Construire.ch
N° 21, 21 mai 2002
Après une trop longue absence et un passage à vide, Renaud nous revient avec un album qui va faire un «boucan d’enfer». Rencontre à Paris
Presque huit ans que Renaud ne nous avait plus offert d’album de chansons inédites: des lustres! Mais voilà, celle qu’il appelait sa princesse est partie il y a trois ans, provoquant une longue dépression. «On reconnaît le bonheur, paraît-il, au bruit qu’il fait quand il s’en va. (…) Le mien s’en est allé hier, après vingt berges de sous mon toit», chante Renaud aujourd’hui. Le bonheur, nous dit-il, quand il part, ça fait un Boucan d’enfer: titre de son album (voir plus bas). Sans fausse pudeur, il se raconte comme jamais il ne l’a fait dans sa carrière.
Renaud nous reçoit à la Closerie des Lilas, brasserie mythique du quartier de Montparnasse, à Paris. «Ma cantine», rigole-t-il. Il regarde la table ou son verre d’eau, fume beaucoup. A 50 ans, sa timidité n’est pas complètement domptée. Quand il relève la tête, ses yeux clairs et désabusés surgissent derrière ses cheveux paille. Renaud, paraît-il, n’aime pas beaucoup les interviews. Pourtant il prend le temps de trouver le mot juste, de s’expliquer (beaucoup), de sourire (un peu) et de s’indigner (en douceur). Avec une gentillesse et une courtoisie que son perfecto ne pourra jamais dissimuler.
Renaud, comment allez-vous?
Avec l’activité qui redémarre, avec – j’espère – l’amour du public que je vais retrouver, je reprends le dessus. Je suis devenu un triste buveur d’eau, mais j’espère que cela me permettra de sortir de ces années noires où je me suis étiolé au fond de mon bistrot. J’étais au fond du trou, dépressif, alcoolique, grand fumeur, grand consommateur d’antidépresseurs et d’anxiolytiques de toutes sortes. En pleine autodestruction.
Pourtant, entre 1999 et 2001, vous n’êtes pas resté inactif…
J’étais sur scène: une tournée intime sans nouvel album et sans promotion. Plus de 200 concerts et 250 000 spectateurs! Mais je n’étais pas bien physiquement. Je me détruisais au pastis et mes cordes vocales s’en sont ressenties. Pourtant, mon public était là, me comblant de bonheur et d’émotions. Un public indulgent, fidèle et amoureux.
Peut-on dire qu’il s’agissait d’une tournée thérapeutique?

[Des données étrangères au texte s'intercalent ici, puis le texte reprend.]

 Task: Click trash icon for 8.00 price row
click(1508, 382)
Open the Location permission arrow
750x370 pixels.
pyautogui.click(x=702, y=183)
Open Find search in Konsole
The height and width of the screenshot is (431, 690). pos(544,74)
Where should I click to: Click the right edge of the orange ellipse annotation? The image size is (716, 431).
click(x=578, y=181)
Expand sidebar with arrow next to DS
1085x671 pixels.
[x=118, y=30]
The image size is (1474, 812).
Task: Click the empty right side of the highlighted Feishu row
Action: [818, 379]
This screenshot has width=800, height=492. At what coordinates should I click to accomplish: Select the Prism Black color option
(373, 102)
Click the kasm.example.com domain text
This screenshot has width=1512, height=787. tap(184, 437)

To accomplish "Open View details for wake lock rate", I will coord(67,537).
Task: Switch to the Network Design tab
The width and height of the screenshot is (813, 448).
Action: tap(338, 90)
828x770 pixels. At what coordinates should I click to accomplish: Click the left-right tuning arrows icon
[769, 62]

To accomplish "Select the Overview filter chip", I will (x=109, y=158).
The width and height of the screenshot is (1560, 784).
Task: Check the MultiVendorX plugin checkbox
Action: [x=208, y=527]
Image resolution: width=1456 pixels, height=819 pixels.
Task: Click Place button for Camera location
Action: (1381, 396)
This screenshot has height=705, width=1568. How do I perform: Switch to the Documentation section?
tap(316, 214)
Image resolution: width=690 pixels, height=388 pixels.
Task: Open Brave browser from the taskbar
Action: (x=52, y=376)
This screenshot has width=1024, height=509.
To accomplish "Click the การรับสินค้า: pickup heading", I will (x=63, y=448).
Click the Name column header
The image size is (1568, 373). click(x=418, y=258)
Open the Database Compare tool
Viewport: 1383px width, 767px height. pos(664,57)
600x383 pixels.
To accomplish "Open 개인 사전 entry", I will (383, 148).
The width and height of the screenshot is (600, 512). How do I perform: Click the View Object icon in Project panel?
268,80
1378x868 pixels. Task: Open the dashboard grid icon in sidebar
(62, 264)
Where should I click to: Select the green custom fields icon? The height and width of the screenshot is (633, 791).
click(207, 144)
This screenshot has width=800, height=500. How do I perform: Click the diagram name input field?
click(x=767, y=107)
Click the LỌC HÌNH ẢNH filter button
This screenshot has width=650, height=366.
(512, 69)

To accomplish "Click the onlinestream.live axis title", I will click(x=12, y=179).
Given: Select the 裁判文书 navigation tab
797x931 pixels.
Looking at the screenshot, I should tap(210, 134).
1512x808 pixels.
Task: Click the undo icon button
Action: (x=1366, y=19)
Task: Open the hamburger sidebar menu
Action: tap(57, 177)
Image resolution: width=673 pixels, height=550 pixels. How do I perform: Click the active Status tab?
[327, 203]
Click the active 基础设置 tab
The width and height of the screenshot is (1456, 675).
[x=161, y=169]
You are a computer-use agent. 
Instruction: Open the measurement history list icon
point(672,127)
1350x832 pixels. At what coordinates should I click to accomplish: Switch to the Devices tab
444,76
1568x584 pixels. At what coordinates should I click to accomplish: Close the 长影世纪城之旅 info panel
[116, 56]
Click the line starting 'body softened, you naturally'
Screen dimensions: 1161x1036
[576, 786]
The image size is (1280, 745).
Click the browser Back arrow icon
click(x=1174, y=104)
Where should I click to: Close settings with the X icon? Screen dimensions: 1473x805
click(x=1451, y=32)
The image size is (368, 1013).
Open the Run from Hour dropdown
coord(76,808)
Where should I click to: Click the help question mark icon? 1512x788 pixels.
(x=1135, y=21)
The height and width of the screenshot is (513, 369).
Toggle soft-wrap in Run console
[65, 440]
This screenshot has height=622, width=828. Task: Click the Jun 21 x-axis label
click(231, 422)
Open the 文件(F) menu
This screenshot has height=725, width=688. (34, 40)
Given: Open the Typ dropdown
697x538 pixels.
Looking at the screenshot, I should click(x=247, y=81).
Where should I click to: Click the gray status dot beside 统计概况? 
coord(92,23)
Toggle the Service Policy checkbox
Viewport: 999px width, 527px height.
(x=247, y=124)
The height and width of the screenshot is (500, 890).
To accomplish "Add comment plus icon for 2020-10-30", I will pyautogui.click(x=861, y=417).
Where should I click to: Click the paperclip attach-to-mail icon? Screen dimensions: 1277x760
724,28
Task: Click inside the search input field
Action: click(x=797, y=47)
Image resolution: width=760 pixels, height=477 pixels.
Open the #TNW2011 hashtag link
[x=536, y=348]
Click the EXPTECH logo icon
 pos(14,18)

Oui, le public m’a redonné confiance. Dans les mois qui ont suivi la tournée, je me suis d’ailleurs remis à écrire, ici, au bistrot. Une chanson, puis deux, puis trois. Avant, ma plume était asséchée. J’avais presque envie d’arrêter l’aventure.
Sur scène, parlez-vous de vos problèmes?
J’ai toujours beaucoup communiqué avec le public. J’essaie d’émouvoir, de faire rire, de provoquer. Quand j’évoquais ce que je traversais, apparemment, les gens étaient attentifs, intéressés. Mais une séparation est une souffrance pour les deux parties. La grande inégalité est que moi, je peux l’exprimer, m’en servir pour émouvoir, me sentir soutenu par un public.
«Une gonzesse de perdue, c’est dix copains qui r’viennent»?
(Il grimace) Je chante ça dans Manu. Mais avec le recul… Mes copains ont simplement été plus présents au moment où j’avais mal. Maintenant, ils sont ma première famille.
«Eh déconne pas Manu, y’a des larmes plein ta bière»: sur scène, le public vous identifiait-il à Manu?
Parfois. Quand je chantais: «Manu, va pas t’tailler les veines», des gamins criaient: «Eh Renaud, déconne pas, va pas t’tailler les veines.»
Peut-on dire que «Boucan d’enfer» est un album impudique?
Un peu sans doute, car les textes sont le reflet de cette époque dépressive. C’est sûrement l’album le plus personnel et introspectif de toute ma discographie.
Croyez-vous devoir des comptes à votre public?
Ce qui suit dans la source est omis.